Difícil é saber se as pessoas estão realmente precisando mais desses tranquilizantes ou se os médicos receitam sem muito critério. A rigor, o clonazepam é indicado para casos mais graves de ansiedade, estresse pós-traumático e síndrome do pânico. Inicialmente, chegou a ser usado como antiepiléptico. Hoje, seu uso se assemelha mais ao de uma poção mágica, capaz de produzir alívio imediato da ansiedade. Qualquer ansiedade. Mas isso é necessariamente condenável ou prejudicial?
Especialistas alertam que, em muitos casos, a sensação de bem-estar com a droga é enganadora, porque os problemas internos continuam sem uma solução.
Cláudia diz que recorre ao remédio eventualmente, mas admite que a sua gaveta tem um lugar especial para ele. No período que ficou sem trabalhar, tinha dias que ela entrava numa "neura total" e chorava ininterruptamente por dias.
- Nessas horas, eu tomava o remédio e funcionava que era uma beleza. O meu marido até conseguia se aproximar de mim sem levar mordidas. Para a TPM foi recomendação da ginecologista, que receitou como tratamento para aliviar a tensão que precede a menstruação. Só que não me agradou ter que usar o remédio todo mês e decidi abrir a gaveta dele apenas quando sinto que corro o risco de parar numa cela ao lado de Fernandinho Beira-Mar - comenta a advogada.
Aliás, o traficante, preso num centro de segurança máxima, também é usuário do calmante porque sofre de insônia. O mesmo motivo que levou Silvia Siqueira, arquiteta, de 35 anos, a tomar:
- Achei péssimo. Tomei e demorou muito tempo para fazer efeito e depois apaguei. Não tive a sensação de ter dormido bem. Você apaga e não acorda bem disposta.
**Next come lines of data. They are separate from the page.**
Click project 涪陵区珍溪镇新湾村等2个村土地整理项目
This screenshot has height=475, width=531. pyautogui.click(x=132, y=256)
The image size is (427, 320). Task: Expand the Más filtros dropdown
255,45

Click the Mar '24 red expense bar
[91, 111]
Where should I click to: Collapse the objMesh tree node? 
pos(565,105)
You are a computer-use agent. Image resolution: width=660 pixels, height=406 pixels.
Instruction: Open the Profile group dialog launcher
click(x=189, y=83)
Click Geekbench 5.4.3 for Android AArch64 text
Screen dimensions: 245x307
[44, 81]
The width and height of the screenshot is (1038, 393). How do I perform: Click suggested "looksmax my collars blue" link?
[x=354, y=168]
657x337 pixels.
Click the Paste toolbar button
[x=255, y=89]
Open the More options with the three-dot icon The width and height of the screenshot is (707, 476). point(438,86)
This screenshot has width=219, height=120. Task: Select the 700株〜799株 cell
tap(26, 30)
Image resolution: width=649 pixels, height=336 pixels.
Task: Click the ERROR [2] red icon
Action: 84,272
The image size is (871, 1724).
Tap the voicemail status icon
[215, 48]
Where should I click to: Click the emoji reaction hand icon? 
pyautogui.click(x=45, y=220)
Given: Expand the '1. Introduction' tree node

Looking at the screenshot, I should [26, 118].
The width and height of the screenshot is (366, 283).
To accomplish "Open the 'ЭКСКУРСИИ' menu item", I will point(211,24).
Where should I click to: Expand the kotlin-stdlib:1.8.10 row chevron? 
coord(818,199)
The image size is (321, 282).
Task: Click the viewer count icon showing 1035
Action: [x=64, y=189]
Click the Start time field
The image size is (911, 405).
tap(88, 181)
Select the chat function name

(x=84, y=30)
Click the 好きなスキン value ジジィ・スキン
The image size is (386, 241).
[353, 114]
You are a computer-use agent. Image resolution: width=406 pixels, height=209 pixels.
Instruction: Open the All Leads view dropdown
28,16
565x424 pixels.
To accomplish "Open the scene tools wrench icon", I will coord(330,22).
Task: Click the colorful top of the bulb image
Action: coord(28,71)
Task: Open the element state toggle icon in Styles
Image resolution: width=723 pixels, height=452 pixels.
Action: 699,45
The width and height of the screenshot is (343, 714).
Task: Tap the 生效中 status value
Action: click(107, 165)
E olha que só usei meio comprimido.
Álcool aumenta efeito sedativo
Isso não é raro porque o fármaco pode provocar mais sedação do que redução da ansiedade, diz o psiquiatra Ronaldo Laranjeira, professor de psiquiatria da Universidade Federal de São Paulo. Ele lembra que o clonazepam pode causar dependência quando usado por mais de seis semanas. É por isso que em países como os EUA há limite nas prescrições.
- O clonazepam é a principal causa de quedas na população acima de 50 anos. Essas pessoas tomam o medicamento no meio da noite, se levantam e acabam caindo. A longo prazo, o fármaco prejudica a memória. Quando associado ao álcool, sua ação é potencializada - alerta Laranjeira.
A gerente Verônica Lima, de 31 anos, só começou a tomar clonazepam por indicação de seu médico, numa fase em que estava muito ansiosa. Ela não conseguia dormir bem e se sentia cansada ao longo do dia.
- Eu tomo em gotas porque acredito que é um pouco mais light e fica mais fácil controlar a dosagem. Agora só faço isso quando realmente estou super ansiosa ou preocupada, e sei que vou acabar não dormindo bem. Ou quando faço alguma viagem longa de avião, porque tenho medo - conta.
Para Laranjeira, esse tipo de comportamento contribui para o aumento de vendas e o abuso no consumo da droga, pois as indicações médicas para receitá-la são poucas.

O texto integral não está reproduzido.